* **THE DATA**:
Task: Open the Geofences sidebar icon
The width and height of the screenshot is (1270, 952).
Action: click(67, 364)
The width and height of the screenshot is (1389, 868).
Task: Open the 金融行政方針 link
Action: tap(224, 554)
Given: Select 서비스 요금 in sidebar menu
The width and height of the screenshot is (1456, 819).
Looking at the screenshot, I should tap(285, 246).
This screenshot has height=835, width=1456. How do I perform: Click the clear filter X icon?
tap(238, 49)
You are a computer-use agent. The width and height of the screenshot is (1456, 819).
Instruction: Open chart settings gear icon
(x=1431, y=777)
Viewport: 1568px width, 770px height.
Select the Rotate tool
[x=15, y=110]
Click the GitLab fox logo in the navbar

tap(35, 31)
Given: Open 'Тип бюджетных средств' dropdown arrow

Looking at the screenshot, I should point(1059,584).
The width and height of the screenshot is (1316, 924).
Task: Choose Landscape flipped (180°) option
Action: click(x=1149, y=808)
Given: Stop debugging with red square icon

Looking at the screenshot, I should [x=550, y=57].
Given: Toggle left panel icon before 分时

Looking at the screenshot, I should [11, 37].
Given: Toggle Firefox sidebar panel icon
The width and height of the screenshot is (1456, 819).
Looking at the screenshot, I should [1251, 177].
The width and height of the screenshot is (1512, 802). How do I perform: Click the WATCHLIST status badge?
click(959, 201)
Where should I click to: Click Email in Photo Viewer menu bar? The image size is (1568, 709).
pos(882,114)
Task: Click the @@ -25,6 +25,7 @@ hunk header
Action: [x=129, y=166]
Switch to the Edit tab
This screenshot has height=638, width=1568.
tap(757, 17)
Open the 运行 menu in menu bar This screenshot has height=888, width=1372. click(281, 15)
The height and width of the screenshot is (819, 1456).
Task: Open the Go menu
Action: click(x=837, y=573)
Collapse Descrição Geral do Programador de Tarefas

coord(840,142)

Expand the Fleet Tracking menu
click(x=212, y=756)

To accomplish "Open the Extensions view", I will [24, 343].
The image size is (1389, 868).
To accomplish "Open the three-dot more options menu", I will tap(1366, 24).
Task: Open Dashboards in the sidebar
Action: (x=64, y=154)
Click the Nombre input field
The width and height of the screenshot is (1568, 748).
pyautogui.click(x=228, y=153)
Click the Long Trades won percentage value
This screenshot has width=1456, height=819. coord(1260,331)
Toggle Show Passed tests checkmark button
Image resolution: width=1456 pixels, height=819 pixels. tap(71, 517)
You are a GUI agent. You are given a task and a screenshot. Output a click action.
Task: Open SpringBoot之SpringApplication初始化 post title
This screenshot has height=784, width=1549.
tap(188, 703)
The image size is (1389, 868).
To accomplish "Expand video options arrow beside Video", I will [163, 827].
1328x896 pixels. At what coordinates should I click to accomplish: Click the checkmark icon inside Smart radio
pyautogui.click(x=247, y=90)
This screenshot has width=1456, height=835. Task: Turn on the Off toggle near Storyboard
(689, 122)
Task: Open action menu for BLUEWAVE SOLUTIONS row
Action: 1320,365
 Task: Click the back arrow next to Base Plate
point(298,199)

* **PROMPT**: For the string "agent", search the preceding data and copy every line that includes it.

* **SOLUTION FOR THIS TASK**:
You are a computer-use agent. The width and height of the screenshot is (1456, 819).
You are a GUI agent. You are given a task and a screenshot. Output a click action.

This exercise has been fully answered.